Blind approach shots make for uncomfortable discussion among “woke” golf course architecture folks. On one hand, the idea of simply launching a ball into space and trusting your distance is not a hip concept to those committed to the “Strategic School” of golf course architecture. How much “luck” should be required for something that’s allegedly strategic? On the other hand, even C.B. Macdonald could not deny the appeal in the original “Alps” at Prestwick, bringing the concept back to his American designs. Very few have the backbone to suggest Macdonald is “wrong.”
At its base are two contrasting values.
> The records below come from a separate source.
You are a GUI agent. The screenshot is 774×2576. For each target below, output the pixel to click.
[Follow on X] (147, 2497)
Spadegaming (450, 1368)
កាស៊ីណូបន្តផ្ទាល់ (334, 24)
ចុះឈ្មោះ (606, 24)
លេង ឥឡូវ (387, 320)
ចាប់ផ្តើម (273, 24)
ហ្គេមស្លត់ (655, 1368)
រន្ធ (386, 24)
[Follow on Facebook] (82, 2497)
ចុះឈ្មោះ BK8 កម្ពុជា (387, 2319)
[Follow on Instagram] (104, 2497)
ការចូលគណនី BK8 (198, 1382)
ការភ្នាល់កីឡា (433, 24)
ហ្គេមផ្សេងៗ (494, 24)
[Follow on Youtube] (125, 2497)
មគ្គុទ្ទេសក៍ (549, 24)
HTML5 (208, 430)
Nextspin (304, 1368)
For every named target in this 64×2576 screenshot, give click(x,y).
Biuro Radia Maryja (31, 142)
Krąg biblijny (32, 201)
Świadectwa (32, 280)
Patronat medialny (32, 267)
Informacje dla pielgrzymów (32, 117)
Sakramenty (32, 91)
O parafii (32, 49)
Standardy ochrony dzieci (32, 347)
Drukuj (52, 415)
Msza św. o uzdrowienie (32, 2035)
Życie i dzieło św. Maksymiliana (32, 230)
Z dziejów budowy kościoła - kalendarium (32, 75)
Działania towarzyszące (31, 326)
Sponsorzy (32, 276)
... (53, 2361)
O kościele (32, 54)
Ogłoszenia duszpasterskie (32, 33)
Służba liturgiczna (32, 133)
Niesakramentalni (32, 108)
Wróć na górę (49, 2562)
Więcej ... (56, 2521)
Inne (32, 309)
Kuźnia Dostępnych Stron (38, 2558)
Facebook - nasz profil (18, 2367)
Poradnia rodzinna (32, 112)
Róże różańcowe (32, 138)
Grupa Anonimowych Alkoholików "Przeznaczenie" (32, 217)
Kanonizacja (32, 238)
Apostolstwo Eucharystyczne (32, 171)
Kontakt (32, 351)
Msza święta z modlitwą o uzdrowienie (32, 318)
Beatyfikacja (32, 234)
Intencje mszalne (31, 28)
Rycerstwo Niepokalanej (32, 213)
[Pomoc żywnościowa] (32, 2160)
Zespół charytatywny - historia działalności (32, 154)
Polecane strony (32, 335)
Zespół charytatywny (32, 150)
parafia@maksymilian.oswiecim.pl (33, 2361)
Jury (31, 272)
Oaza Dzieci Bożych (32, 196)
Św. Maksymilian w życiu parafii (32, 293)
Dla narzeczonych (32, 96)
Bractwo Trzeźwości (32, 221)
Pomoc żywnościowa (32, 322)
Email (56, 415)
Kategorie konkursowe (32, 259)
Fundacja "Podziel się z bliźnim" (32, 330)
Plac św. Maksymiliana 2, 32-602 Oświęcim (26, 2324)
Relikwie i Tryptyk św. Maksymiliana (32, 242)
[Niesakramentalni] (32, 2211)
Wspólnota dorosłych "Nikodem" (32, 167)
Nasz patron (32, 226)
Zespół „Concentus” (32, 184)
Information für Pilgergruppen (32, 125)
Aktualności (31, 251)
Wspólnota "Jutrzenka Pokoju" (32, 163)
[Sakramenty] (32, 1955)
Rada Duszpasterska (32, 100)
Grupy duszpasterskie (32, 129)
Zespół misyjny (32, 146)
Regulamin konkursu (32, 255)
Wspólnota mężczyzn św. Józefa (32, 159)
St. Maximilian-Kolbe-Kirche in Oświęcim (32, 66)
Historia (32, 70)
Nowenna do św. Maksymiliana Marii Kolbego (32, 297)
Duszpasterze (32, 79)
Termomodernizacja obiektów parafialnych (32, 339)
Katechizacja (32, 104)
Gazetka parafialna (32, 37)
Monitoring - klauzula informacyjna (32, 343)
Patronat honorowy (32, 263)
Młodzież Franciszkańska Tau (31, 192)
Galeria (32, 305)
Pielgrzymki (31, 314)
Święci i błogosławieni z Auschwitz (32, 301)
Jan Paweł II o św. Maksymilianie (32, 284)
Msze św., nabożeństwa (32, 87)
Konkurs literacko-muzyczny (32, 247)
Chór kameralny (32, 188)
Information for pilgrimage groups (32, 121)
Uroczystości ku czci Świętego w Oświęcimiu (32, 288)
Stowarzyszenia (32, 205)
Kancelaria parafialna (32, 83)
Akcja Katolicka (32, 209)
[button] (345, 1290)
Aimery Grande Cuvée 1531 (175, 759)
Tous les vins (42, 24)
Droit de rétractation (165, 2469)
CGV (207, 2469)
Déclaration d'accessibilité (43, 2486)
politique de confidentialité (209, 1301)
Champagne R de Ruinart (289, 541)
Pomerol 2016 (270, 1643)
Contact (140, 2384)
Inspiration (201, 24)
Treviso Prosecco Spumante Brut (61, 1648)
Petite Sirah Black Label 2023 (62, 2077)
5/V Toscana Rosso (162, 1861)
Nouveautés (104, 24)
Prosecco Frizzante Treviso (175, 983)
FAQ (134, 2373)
The second value is the principles of Strategic golf, which places almost all emphasis on the player; both their ability to gauge risk and reward, and execute upon them. But golf’s roots in the Scottish links relied on a bit more. It relied on luck. Great courses require great players to execute strategically, but it also requires them to react to wild bounces and curious results. Blind shots into punchbowl greens are more at home in this philosophy.
And so there’s some uncomfortable thumb-twiddling when the idea comes up in modern architecture conversation. The intrigue and suspense of walking up to your ball after launching it into the (relative) unknown, versus the inherent unfairness in blinding the green.
Pete Dye takes an alternative tack to the blind approach at Pete Dye Golf Club. In fact, he does it three times.